Personal information
- Born: August 31, 1987 (age 38) Columbia, Maryland, U.S.
- Listed height: 6 ft 3 in (1.91 m)
- Listed weight: 270 lb (122 kg)

Career information
- College: Brown
- NFL draft: 2010: 7th round, 241st overall pick

Career history
- Tennessee Titans (2010)*; Oakland Raiders (2010)*; Seattle Seahawks (2011)*; Jacksonville Jaguars (2012)*;
- * Offseason or practice squad member only

= David Howard (defensive tackle) =

American football player (born 1987)

David Thomas Howard (born August 31, 1987) is an American former professional football defensive tackle. After playing college football for Brown Bears, he was selected in the seventh round of the 2010 NFL draft by the Tennessee Titans.

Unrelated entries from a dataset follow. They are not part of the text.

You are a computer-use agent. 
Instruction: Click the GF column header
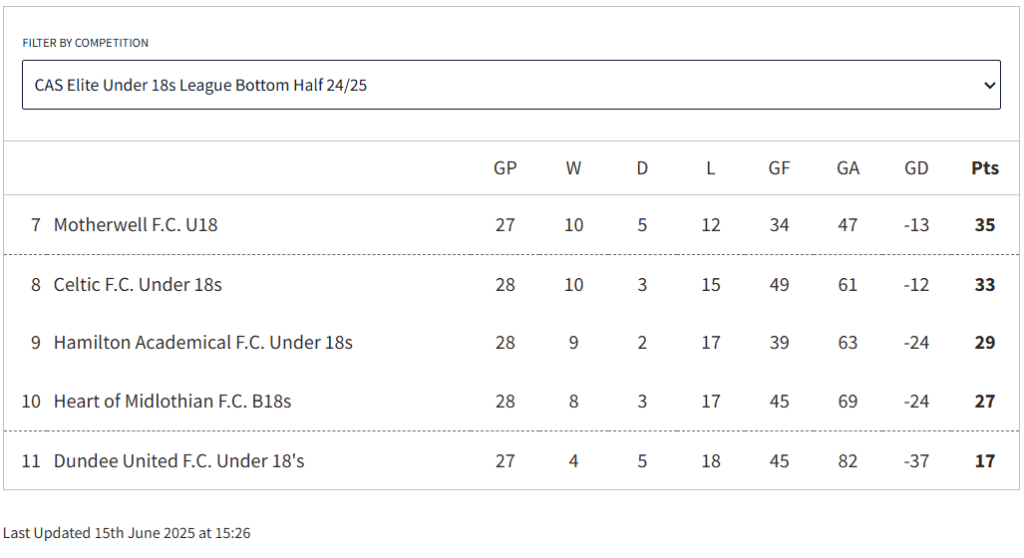tap(779, 169)
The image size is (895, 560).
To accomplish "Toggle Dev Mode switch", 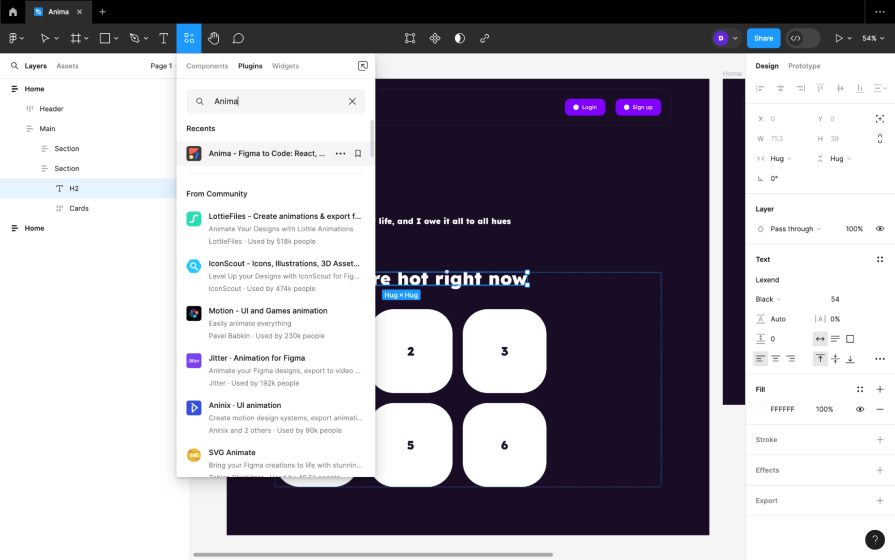I will pos(802,38).
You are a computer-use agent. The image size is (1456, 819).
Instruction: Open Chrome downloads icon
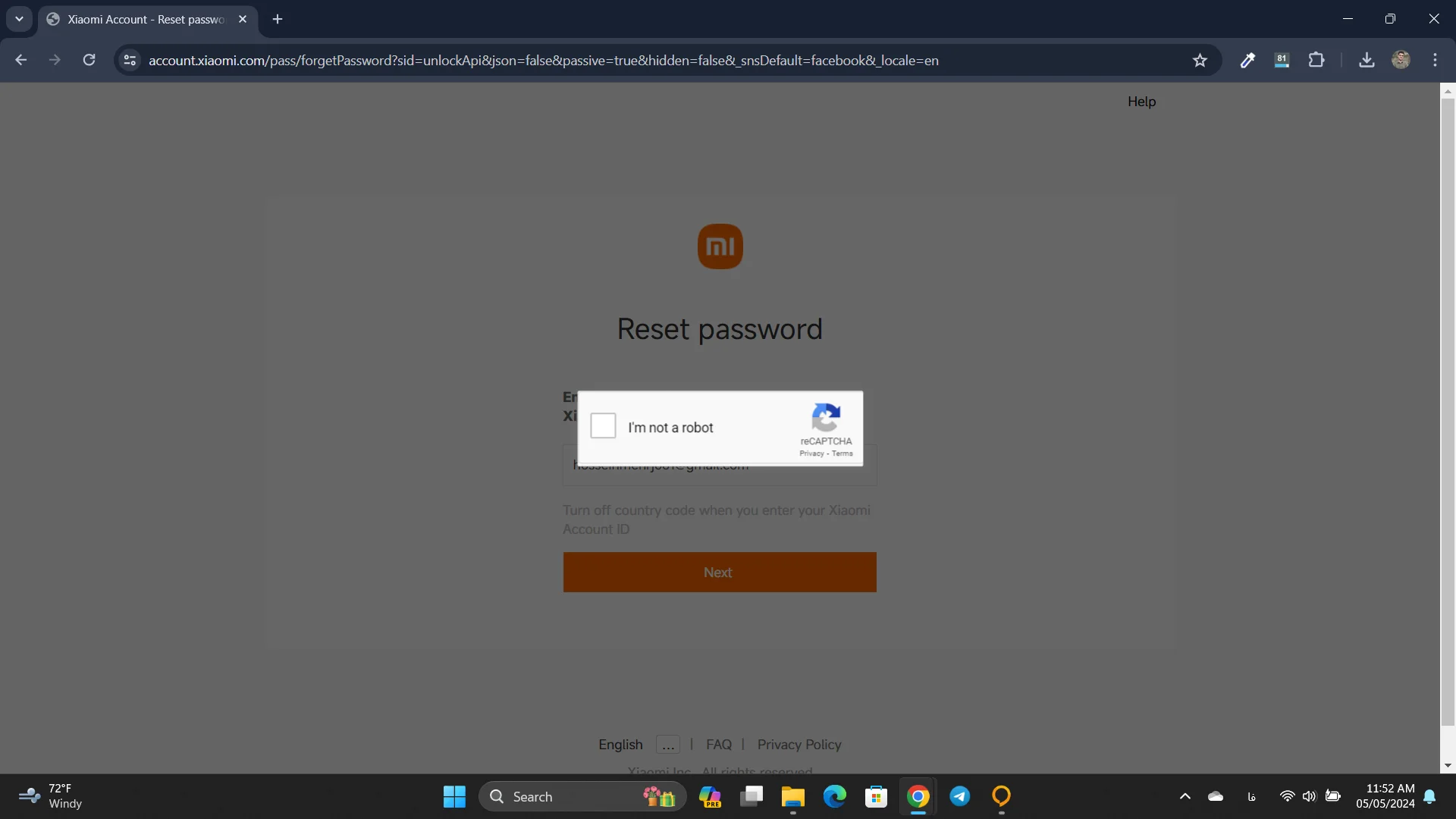point(1367,60)
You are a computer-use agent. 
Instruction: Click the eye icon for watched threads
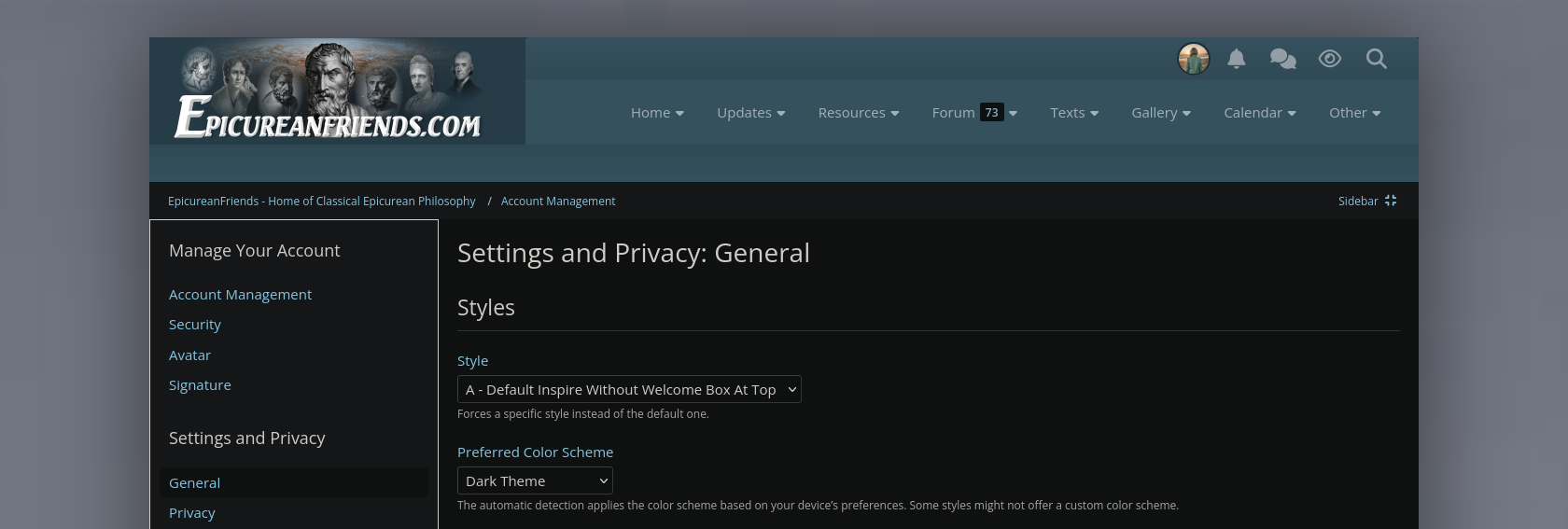(x=1330, y=59)
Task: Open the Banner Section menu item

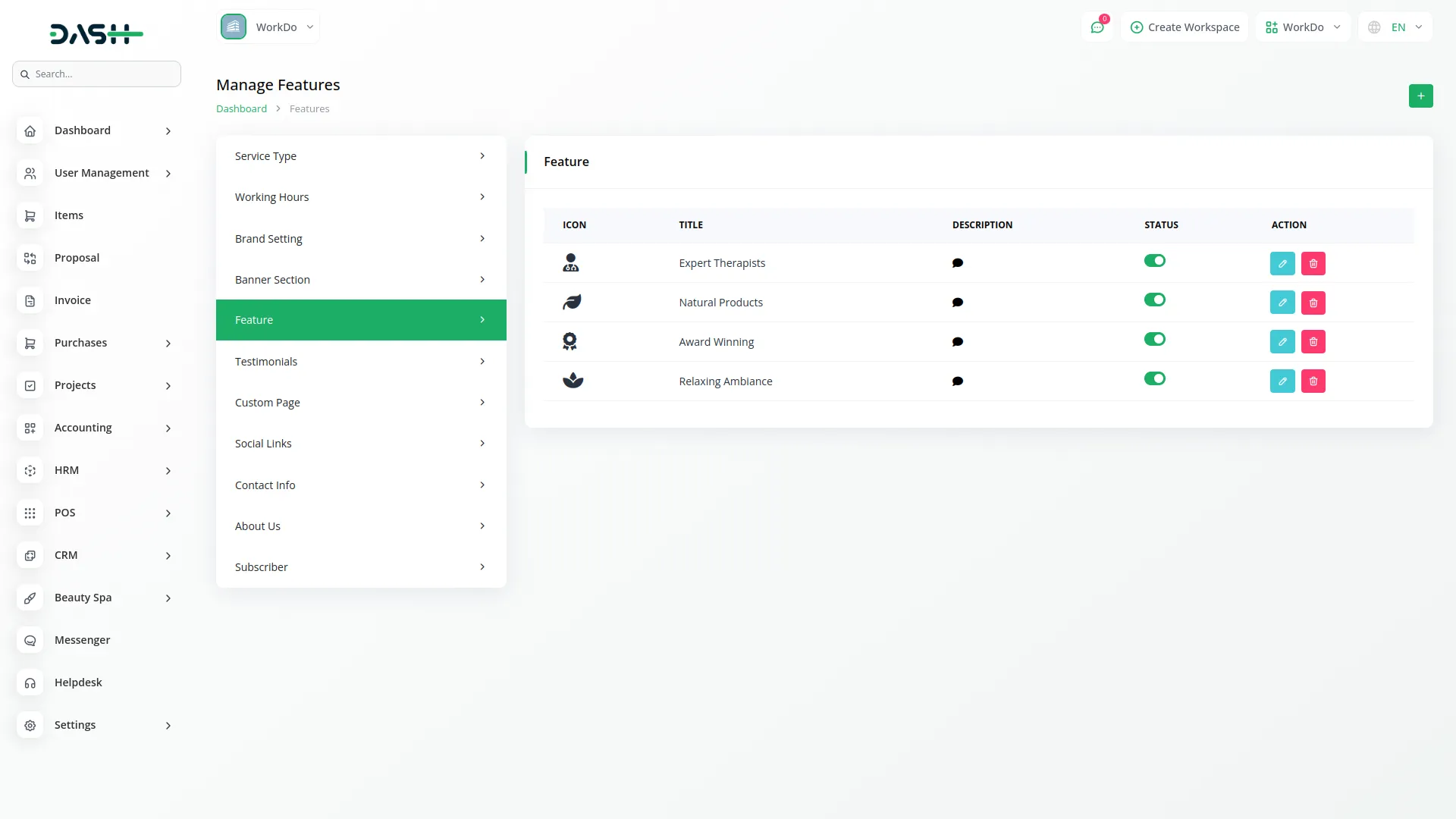Action: (360, 280)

Howard was also a member of the Oakland Raiders, Seattle Seahawks, and Jacksonville Jaguars.

==College career==
In four seasons at Brown, Howard played in 33 games and totaled 74 tackles, 13 sacks, 15 quarterback pressures, 25.5 tackles for loss and four forced fumbles.

==Professional career==

===Tennessee Titans===
Howard was selected in the seventh round by the Titans with the 241st overall pick in the 2010 NFL draft. He later signed a 4-year contract with the team. He was released September 4, 2010.

===Oakland Raiders===
Howard was signed to the Oakland Raiders' practice squad on December 15, 2010, and remained there until the end of the season.

===Seattle Seahawks===
On August 20, 2011, Howard signed with the Seattle Seahawks. He was released during final roster cuts on September 3, 2011.

===Jacksonville Jaguars===
The Jacksonville Jaguars signed Howard on April 16, 2012. He was waived on April 30, 2012.